The question of exactly how and why organisms most especially us age has teased scientists for centuries, yet there is still no agreement. There are a myriad competing theories, from the built-in obsolescence of the disposable soma theory (which basically proposes that Nature doesn't have much use for us once we've passed our reproductive years and hasn't invested in good enough repair and maintenance systems to keep us going indefinitely) and the idea that ageing is wear and tear like the rusting of a car or the weathering of a canvas tent, to the ticking clock of the shortening telomeres that measure out the lifespan of our dividing cells, and the idea that ageing and death are genetically programmed and controlled. A growing number of respected scientists even believe that ageing is a disease, and it can be treated. Some go so far as to suggest ageing can be cured, so that we too could potentially live forever.

I found this last idea the quest for immortal life so exasperatingly narcissistic that I contemplated giving up on this book near the start. But since I had already booked a flight to California (where else?) and made plans to meet a bunch of scientists when the big doubts struck, I decided to go anyway, enjoy the trip and make a decision when I had talked to some leading people in ageing research, or gerontology as it's called. One of my first interviewees, when asked how he felt about certain colleagues who claim we are on the brink of being able to extend the human lifespan to 150, 500, 1,000 years and more, answered, I'd say what are they smoking? As he headed off to another meeting at the end of our interview, he quipped, Send me a postcard when you get to those promised shores!

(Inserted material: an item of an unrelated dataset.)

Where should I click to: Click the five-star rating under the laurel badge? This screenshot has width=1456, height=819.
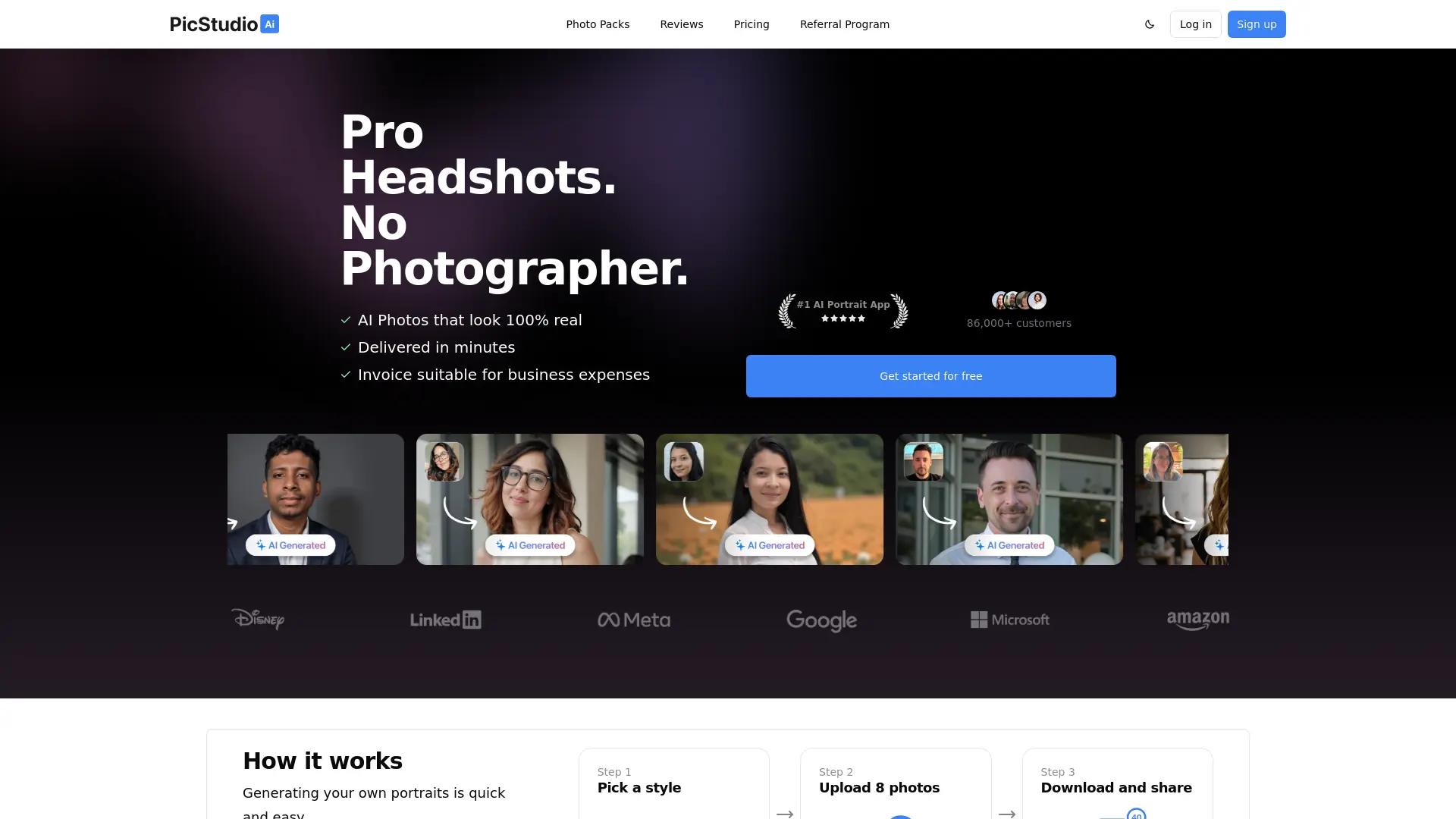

A good laugh helped restore my faith in my project and I decided happily to carry on. Over the course of my research I have met some fascinating people, engaged in enthralling debate, and been forced to confront my own prejudices, for I, like most of us I suspect, have taken ageing for granted as an inevitable process to be accepted and endured, if not welcomed. But the fact is that the biggest single risk factor for a host of conditions from stiffening joints, thinning bones and waning energy to heart failure, cancer, stroke, dementia and the steady loss of hearing and eyesight is old age.